Task to complete: Restate the data exactly, with nothing altered.
========================================
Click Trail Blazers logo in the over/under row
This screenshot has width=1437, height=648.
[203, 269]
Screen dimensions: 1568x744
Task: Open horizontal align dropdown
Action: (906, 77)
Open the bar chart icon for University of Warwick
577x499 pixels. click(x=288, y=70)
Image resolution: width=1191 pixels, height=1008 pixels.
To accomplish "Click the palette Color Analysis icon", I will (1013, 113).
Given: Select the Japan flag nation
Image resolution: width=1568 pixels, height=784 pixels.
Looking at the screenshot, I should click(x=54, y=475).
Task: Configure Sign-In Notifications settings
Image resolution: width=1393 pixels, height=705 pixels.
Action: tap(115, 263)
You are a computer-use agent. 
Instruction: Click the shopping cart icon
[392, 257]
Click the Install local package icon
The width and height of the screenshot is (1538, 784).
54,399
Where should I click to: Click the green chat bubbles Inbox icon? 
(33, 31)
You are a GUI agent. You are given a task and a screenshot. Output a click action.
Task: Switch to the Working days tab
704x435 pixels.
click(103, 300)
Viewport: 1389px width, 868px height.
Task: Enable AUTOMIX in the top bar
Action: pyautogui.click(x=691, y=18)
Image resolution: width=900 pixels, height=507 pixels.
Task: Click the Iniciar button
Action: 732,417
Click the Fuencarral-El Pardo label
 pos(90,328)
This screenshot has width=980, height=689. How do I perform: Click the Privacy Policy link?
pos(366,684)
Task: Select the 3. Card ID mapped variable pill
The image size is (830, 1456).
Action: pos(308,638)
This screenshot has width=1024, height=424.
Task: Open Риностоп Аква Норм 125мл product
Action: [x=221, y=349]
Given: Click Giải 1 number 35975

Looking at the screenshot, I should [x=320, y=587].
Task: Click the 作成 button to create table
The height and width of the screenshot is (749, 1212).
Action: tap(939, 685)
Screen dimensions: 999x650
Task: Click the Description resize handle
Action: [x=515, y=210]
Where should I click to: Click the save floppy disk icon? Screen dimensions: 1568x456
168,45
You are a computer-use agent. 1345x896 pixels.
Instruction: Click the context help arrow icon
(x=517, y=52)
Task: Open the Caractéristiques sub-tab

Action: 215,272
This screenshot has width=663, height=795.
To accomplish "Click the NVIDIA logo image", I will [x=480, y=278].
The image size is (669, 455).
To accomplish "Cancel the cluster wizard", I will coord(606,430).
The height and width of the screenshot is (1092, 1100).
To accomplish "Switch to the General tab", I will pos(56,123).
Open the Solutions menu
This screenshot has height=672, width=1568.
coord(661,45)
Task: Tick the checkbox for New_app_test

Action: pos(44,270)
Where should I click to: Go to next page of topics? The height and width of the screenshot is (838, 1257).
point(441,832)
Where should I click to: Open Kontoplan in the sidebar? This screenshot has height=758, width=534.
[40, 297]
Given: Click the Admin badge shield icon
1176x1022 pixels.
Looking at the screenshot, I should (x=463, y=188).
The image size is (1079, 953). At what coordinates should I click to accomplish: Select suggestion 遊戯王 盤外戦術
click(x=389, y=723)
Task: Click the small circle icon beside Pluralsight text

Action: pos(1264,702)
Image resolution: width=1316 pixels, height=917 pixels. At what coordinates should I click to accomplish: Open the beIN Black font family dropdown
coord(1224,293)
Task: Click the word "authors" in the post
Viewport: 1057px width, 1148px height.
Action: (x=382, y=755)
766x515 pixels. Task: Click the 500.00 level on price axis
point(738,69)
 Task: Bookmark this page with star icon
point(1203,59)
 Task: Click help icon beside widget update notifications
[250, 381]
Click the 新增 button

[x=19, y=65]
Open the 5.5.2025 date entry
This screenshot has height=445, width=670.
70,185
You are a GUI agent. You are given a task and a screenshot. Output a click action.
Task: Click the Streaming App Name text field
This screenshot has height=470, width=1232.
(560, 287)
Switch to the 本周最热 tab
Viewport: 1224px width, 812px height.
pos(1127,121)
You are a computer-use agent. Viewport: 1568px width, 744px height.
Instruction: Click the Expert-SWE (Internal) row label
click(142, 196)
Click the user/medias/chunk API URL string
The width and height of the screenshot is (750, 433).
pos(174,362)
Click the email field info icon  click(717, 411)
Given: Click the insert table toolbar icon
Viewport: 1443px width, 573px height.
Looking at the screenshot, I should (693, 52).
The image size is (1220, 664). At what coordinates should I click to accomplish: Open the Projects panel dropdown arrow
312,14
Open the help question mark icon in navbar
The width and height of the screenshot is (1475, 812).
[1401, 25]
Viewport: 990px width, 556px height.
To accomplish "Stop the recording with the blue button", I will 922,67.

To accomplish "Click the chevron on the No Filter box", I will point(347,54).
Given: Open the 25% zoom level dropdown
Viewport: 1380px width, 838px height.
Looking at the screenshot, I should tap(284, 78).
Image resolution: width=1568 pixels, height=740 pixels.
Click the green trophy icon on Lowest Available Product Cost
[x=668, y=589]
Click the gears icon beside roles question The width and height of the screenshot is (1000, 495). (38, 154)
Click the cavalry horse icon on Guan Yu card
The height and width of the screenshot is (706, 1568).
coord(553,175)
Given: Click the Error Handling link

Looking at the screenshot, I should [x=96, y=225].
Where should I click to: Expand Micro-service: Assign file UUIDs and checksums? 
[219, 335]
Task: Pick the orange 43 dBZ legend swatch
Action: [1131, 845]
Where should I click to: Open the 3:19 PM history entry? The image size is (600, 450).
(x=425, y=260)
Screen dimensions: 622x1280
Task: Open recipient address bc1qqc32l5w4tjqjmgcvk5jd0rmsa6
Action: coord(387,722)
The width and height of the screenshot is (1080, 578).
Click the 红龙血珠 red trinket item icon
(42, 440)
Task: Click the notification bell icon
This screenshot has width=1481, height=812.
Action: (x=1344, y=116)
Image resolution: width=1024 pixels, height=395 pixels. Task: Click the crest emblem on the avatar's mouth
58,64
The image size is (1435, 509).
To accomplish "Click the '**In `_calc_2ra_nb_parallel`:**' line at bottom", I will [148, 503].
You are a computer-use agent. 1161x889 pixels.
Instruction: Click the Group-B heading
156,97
========================================
Solution for this problem:
Click Trail Blazers logo in the over/under row
This screenshot has width=1437, height=648.
[203, 269]
Screen dimensions: 1568x744
Task: Open horizontal align dropdown
Action: (906, 77)
Open the bar chart icon for University of Warwick
577x499 pixels. click(x=288, y=70)
Image resolution: width=1191 pixels, height=1008 pixels.
To accomplish "Click the palette Color Analysis icon", I will (1013, 113).
Given: Select the Japan flag nation
Image resolution: width=1568 pixels, height=784 pixels.
Looking at the screenshot, I should click(x=54, y=475).
Task: Configure Sign-In Notifications settings
Image resolution: width=1393 pixels, height=705 pixels.
Action: tap(115, 263)
You are a computer-use agent. 
Instruction: Click the shopping cart icon
[392, 257]
Click the Install local package icon
The width and height of the screenshot is (1538, 784).
54,399
Where should I click to: Click the green chat bubbles Inbox icon? 
(33, 31)
You are a GUI agent. You are given a task and a screenshot. Output a click action.
Task: Switch to the Working days tab
704x435 pixels.
click(103, 300)
Viewport: 1389px width, 868px height.
Task: Enable AUTOMIX in the top bar
Action: pyautogui.click(x=691, y=18)
Image resolution: width=900 pixels, height=507 pixels.
Task: Click the Iniciar button
Action: 732,417
Click the Fuencarral-El Pardo label
 pos(90,328)
This screenshot has width=980, height=689. How do I perform: Click the Privacy Policy link?
pos(366,684)
Task: Select the 3. Card ID mapped variable pill
The image size is (830, 1456).
Action: pos(308,638)
This screenshot has width=1024, height=424.
Task: Open Риностоп Аква Норм 125мл product
Action: [x=221, y=349]
Given: Click Giải 1 number 35975

Looking at the screenshot, I should [x=320, y=587].
Task: Click the 作成 button to create table
The height and width of the screenshot is (749, 1212).
Action: tap(939, 685)
Screen dimensions: 999x650
Task: Click the Description resize handle
Action: [x=515, y=210]
Where should I click to: Click the save floppy disk icon? Screen dimensions: 1568x456
168,45
You are a computer-use agent. 1345x896 pixels.
Instruction: Click the context help arrow icon
(x=517, y=52)
Task: Open the Caractéristiques sub-tab

Action: 215,272
This screenshot has width=663, height=795.
To accomplish "Click the NVIDIA logo image", I will [x=480, y=278].
The image size is (669, 455).
To accomplish "Cancel the cluster wizard", I will coord(606,430).
The height and width of the screenshot is (1092, 1100).
To accomplish "Switch to the General tab", I will pos(56,123).
Open the Solutions menu
This screenshot has height=672, width=1568.
coord(661,45)
Task: Tick the checkbox for New_app_test

Action: pos(44,270)
Where should I click to: Go to next page of topics? The height and width of the screenshot is (838, 1257).
point(441,832)
Where should I click to: Open Kontoplan in the sidebar? This screenshot has height=758, width=534.
[40, 297]
Given: Click the Admin badge shield icon
1176x1022 pixels.
Looking at the screenshot, I should (x=463, y=188).
The image size is (1079, 953). At what coordinates should I click to accomplish: Select suggestion 遊戯王 盤外戦術
click(x=389, y=723)
Task: Click the small circle icon beside Pluralsight text

Action: pos(1264,702)
Image resolution: width=1316 pixels, height=917 pixels. At what coordinates should I click to accomplish: Open the beIN Black font family dropdown
coord(1224,293)
Task: Click the word "authors" in the post
Viewport: 1057px width, 1148px height.
Action: (x=382, y=755)
766x515 pixels. Task: Click the 500.00 level on price axis
point(738,69)
 Task: Bookmark this page with star icon
point(1203,59)
 Task: Click help icon beside widget update notifications
[250, 381]
Click the 新增 button

[x=19, y=65]
Open the 5.5.2025 date entry
This screenshot has height=445, width=670.
70,185
You are a GUI agent. You are given a task and a screenshot. Output a click action.
Task: Click the Streaming App Name text field
This screenshot has height=470, width=1232.
(560, 287)
Switch to the 本周最热 tab
Viewport: 1224px width, 812px height.
pos(1127,121)
You are a computer-use agent. Viewport: 1568px width, 744px height.
Instruction: Click the Expert-SWE (Internal) row label
click(142, 196)
Click the user/medias/chunk API URL string
The width and height of the screenshot is (750, 433).
pos(174,362)
Click the email field info icon  click(717, 411)
Given: Click the insert table toolbar icon
Viewport: 1443px width, 573px height.
Looking at the screenshot, I should (693, 52).
The image size is (1220, 664). At what coordinates should I click to accomplish: Open the Projects panel dropdown arrow
312,14
Open the help question mark icon in navbar
The width and height of the screenshot is (1475, 812).
[1401, 25]
Viewport: 990px width, 556px height.
To accomplish "Stop the recording with the blue button", I will 922,67.

To accomplish "Click the chevron on the No Filter box", I will point(347,54).
Given: Open the 25% zoom level dropdown
Viewport: 1380px width, 838px height.
Looking at the screenshot, I should tap(284, 78).
Image resolution: width=1568 pixels, height=740 pixels.
Click the green trophy icon on Lowest Available Product Cost
[x=668, y=589]
Click the gears icon beside roles question The width and height of the screenshot is (1000, 495). (38, 154)
Click the cavalry horse icon on Guan Yu card
The height and width of the screenshot is (706, 1568).
coord(553,175)
Given: Click the Error Handling link

Looking at the screenshot, I should [x=96, y=225].
Where should I click to: Expand Micro-service: Assign file UUIDs and checksums? 
[219, 335]
Task: Pick the orange 43 dBZ legend swatch
Action: [1131, 845]
Where should I click to: Open the 3:19 PM history entry? The image size is (600, 450).
(x=425, y=260)
Screen dimensions: 622x1280
Task: Open recipient address bc1qqc32l5w4tjqjmgcvk5jd0rmsa6
Action: coord(387,722)
The width and height of the screenshot is (1080, 578).
Click the 红龙血珠 red trinket item icon
(42, 440)
Task: Click the notification bell icon
This screenshot has width=1481, height=812.
Action: (x=1344, y=116)
Image resolution: width=1024 pixels, height=395 pixels. Task: Click the crest emblem on the avatar's mouth
58,64
The image size is (1435, 509).
To accomplish "Click the '**In `_calc_2ra_nb_parallel`:**' line at bottom", I will [148, 503].
You are a computer-use agent. 1161x889 pixels.
Instruction: Click the Group-B heading
156,97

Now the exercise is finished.